ASHFORD HANWORTH STAINES
EAST BEDFONT with HATTON LALEHAM STANWELL
FELTHAM LITTLETON SUNBURY
HAMPTON with HAMPTON WICK SHEPPERTON TEDDINGTON

Littleton is the only place that is not mentioned in the Domesday Survey; it was included, however, in Laleham. (fn. 2)

SPELTHORNE HUNDRED.

The hundred has always been held by the Crown, but the jurisdiction of the king's sheriff was largely curtailed until the Dissolution by the extensive franchise of the Abbot and Convent of Westminster. The principal manor held by Westminster was that of Staines, of which Ashford, Laleham, Halliford, Shepperton, Teddington, and Yeveney were appurtenant manors or members. (fn. 3) In the reign of Edward I, the Abbot of Westminster claimed the right to hold pleas of the Crown, view of frankpledge, the amendment of assize of bread and ale, and all pleas which the king's sheriff had in the county except appeals and outlawries, and to have market, fair, and toll, in Staines and its members. (fn. 4) The abbot based his claim on a charter of Henry III granting sac and soke, toll and theam, infangenthef and utfangenthef, and other privileges to the monastery, which charter had, he said, been inspected and confirmed by Edward I. (fn. 5)
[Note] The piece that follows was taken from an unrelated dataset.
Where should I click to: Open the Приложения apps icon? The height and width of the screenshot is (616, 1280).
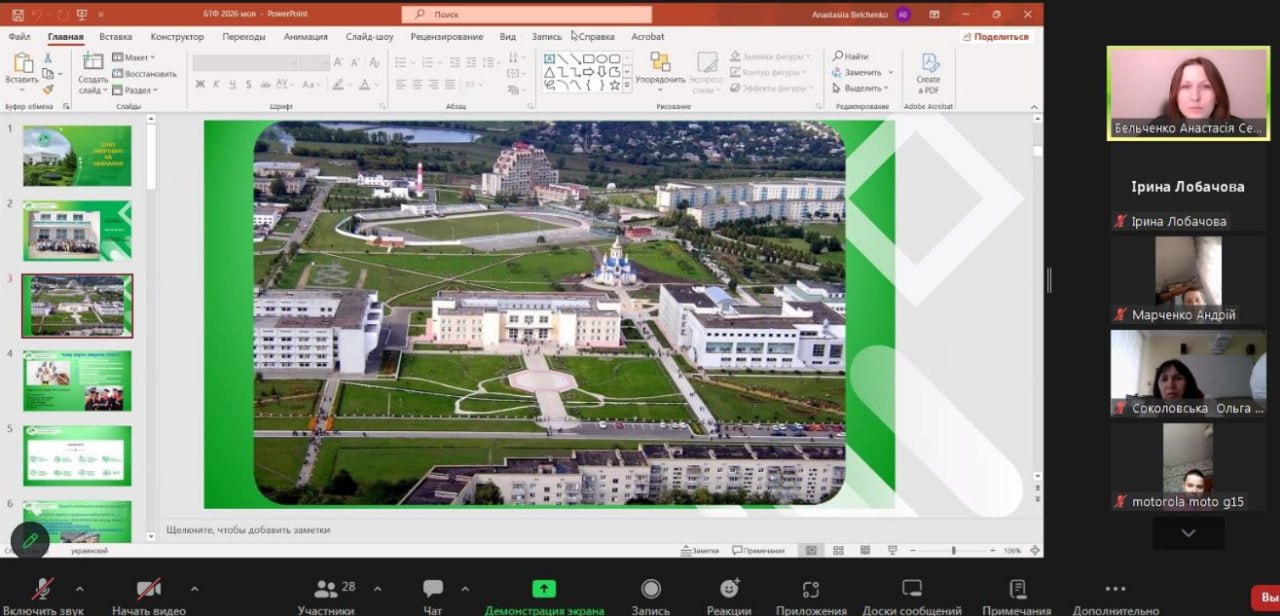(811, 589)
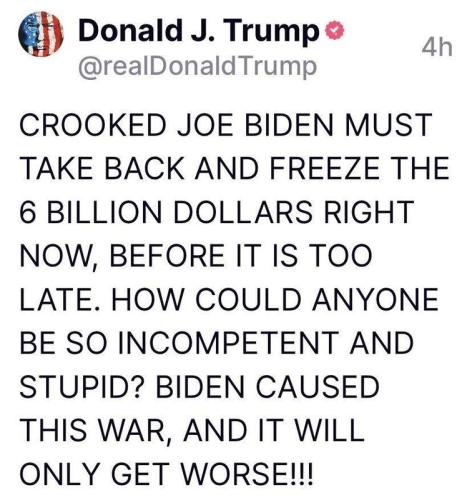Select the words ONLY GET
This screenshot has width=472, height=500.
pyautogui.click(x=93, y=474)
After the Dissolution, view of frankpledge was held in these parishes by the respective lords of the manors. It was held also in Teddington by the lord of the manor. (fn. 6) Hanworth lay within the liberty of the honour of Wallingford, and was attached to the view of frankpledge held for that honour at Uxbridge. (fn. 7) Stanwell and East Bedfont were included in the honour of Windsor. The Prior of Holy Trinity, Hounslow, had view of frankpledge in Littleton until the Dissolution. (fn. 8) In 1540, Ashford, Feltham, Laleham, Hanworth, Teddington, and Sunbury, were annexed to the honour of Hampton Court. (fn. 9)

Footnotes

  • 1. Dom. Bk. (Rec. Com.), i, 127-31.
  • 2. See Littleton.
  • 3. Cott. MS. Faust. A. iii; Titus, A. viii.
  • 4. Plac. de Quo Warr. (Rec. Com.), 479.
  • 5. Ibid.
  • 6. Feet of F. Div. Co. Trin. 15 Chas. I.
  • 7. a Cal. Pat. 1340-3, pp. 47-8; P.R.O. Ct. R. portf. 191, no. 42.
  • 8. a Pat. 7 Jas. I, pt. x.
  • 9. a L. and P. Hen. VIII, xv, 498 (36).